For more information about alemtuzumab, see our past coverage here.


Friday, November 14, 2014

BY REBECCA HISCOTT

 

A new study has offered more insight into the complex processes that occur in the brain when an elderly person progresses from normal cognition to dementia or Alzheimer’s disease (AD).

 

The study, published in the Nov. 11 issue of Neurology, lends support to past research showing that a combination of low hippocampal volume, white matter lesions, and beta-amyloid (Aβ) deposition in the brain can serve as biomarkers of short-term progression from normal cognition or mild cognitive impairment (MCI) to dementia or AD in the very elderly.

 

It is currently thought that the accumulation of the Aβ protein is one of the earliest signs of Alzheimer’s disease, occurring in the brain before memory problems and other clinical symptoms set in, the study authors noted.
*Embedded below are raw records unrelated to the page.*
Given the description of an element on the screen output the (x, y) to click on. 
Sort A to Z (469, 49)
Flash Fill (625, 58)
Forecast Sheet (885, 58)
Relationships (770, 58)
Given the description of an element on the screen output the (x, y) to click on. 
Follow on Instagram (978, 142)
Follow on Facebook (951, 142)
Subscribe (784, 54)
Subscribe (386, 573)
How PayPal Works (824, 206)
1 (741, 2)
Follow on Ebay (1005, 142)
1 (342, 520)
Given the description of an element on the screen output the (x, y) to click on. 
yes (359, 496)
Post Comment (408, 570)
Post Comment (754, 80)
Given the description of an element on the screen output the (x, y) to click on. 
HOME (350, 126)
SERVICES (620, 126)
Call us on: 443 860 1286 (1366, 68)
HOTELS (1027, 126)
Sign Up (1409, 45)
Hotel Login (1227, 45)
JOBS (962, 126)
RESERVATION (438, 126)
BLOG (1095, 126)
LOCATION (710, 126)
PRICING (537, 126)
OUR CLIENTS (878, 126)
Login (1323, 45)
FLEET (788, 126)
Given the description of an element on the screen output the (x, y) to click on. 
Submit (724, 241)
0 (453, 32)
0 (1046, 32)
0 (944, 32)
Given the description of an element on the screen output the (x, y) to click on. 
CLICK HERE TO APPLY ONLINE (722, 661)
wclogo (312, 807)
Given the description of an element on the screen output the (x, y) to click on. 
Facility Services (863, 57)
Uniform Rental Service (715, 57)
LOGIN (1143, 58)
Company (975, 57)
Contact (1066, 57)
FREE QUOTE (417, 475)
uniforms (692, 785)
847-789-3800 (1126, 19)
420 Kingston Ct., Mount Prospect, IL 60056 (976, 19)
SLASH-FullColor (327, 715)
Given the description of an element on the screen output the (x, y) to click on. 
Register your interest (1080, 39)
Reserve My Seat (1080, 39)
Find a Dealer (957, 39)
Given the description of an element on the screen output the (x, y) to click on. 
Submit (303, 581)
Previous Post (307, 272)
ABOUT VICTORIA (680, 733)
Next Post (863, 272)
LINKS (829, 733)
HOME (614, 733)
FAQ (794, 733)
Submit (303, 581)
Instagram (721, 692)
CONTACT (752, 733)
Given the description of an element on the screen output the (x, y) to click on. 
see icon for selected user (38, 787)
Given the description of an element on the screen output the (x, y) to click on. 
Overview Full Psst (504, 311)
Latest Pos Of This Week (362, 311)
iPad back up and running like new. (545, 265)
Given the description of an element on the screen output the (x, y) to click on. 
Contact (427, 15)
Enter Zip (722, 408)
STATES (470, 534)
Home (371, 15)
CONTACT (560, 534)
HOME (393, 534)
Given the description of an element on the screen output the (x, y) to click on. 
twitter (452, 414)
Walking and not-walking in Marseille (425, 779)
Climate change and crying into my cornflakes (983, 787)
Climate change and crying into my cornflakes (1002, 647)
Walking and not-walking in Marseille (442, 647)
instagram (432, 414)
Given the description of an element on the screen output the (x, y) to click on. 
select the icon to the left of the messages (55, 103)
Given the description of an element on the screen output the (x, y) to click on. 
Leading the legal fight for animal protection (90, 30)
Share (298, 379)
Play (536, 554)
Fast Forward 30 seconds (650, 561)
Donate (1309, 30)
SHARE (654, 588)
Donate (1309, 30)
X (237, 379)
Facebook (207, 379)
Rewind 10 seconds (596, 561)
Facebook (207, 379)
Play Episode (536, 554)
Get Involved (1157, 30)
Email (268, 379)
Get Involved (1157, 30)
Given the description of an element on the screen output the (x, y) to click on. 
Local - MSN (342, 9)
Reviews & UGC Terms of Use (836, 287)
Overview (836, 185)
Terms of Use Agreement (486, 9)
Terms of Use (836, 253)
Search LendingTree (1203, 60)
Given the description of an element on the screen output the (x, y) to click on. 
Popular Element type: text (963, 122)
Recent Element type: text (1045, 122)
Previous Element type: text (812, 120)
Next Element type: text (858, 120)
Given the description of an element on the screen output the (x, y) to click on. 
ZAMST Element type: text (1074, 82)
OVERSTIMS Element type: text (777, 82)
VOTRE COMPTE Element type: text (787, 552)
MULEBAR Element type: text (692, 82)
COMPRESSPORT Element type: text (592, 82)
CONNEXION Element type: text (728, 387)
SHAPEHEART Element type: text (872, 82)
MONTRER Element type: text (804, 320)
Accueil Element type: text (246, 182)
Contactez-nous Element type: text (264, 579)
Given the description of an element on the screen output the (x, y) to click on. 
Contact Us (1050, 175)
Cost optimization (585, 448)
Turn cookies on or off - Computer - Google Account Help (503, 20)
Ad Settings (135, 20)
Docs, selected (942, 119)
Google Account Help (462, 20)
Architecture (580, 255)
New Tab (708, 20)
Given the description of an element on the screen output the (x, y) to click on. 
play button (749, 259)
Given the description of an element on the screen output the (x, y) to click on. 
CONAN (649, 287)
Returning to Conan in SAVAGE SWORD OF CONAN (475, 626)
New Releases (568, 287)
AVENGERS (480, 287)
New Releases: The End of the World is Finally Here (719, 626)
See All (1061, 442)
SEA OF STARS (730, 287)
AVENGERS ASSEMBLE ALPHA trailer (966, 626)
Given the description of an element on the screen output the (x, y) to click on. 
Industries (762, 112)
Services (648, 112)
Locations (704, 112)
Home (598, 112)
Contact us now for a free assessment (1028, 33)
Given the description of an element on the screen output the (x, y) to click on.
Amyloid deposition on magnetic resonance imaging (MRI) and positron emission tomography (PET) scans has been associated with progression from normal cognition to MCI or AD, and from MCI to AD, in past research. In addition, low hippocampal volume, which is indicative of neurodegeneration, and lesions in the brain’s white matter, indicative of small vessel disease, have also been independently linked to progression from normal cognition to MCI and AD in elderly adults.

 

A 60-year-old man with progressive cortical dementia. Cortical atrophy is shown by MRI (A). FDG-PET (B) shows the typical bilateral temporoparietal hypometabolism seen in Alzheimer dementia.

 

            The study looked at these three biomarkers in 183 patients with a mean age of 85.5 years who were enrolled in the Ginkgo Evaluation of Memory (GEM) study, a randomized clinical trial that evaluated whether Ginkgo biloba supplementation could slow or halt the progression to dementia and AD. The study participants were evaluated for clinical signs of MCI or dementia and had brain structural MRI and PET scans in 2009 and again in 2011.

 

At baseline, 46 participants were classified as cognitively normal and 37 as having MCI. Nearly all of the participants had some measurable Aβ deposition, low hippocampal volume, or high white matter lesion volume on imaging.

 

Two years later, 111 participants, or 61 percent, remained cognitively normal, while 51 (28 percent) were classified as having MCI and 21 (11 percent) were diagnosed with dementia.

 

Of the 21 participants who progressed to dementia, 20 (95 percent), had evidence of one or more brain abnormality on imaging, the researchers found. Sixteen participants had more than one of the three biomarkers, and only one had none of the biomarkers, suggesting that “the risk of dementia was a function of a combination of the variables,” they wrote.

 

            Overall, they found that more amyloid deposition, greater volume of white matter lesions, and lower hippocampi volumes increased risk of incident dementia approximately threefold.

 

However, some study participants who had a high burden of Aβ, low hippocampal volume, or high volume of white matter lesions at baseline remained cognitively normal at follow-up. In contrast, some elderly patients with low levels of Aβ or with relatively normal hippocampal volume still progressed to AD during the two years of the study.

 

The study also did not find that any of these three biomarkers were correlated, indicating that these processes occur independently in the brain. Future studies will need to look at whether these three variables can serve as independent predictors of dementia, and whether processes other than Aβ deposition play a role in the development of AD and dementia, the authors wrote.

 

 “There is a wide range of pathology severity, and subjects considered to be ‘negative’ for a biomarker can still carry pathology, which could be of sufficient severity to cause a clinical syndrome. However, there are many subjects ‘positive’ for AD pathology that can remain [cognitively normal],” they concluded. “Therefore, these findings suggest that the events leading to clinical dementia may be more complex and heterogeneous than previously thought.”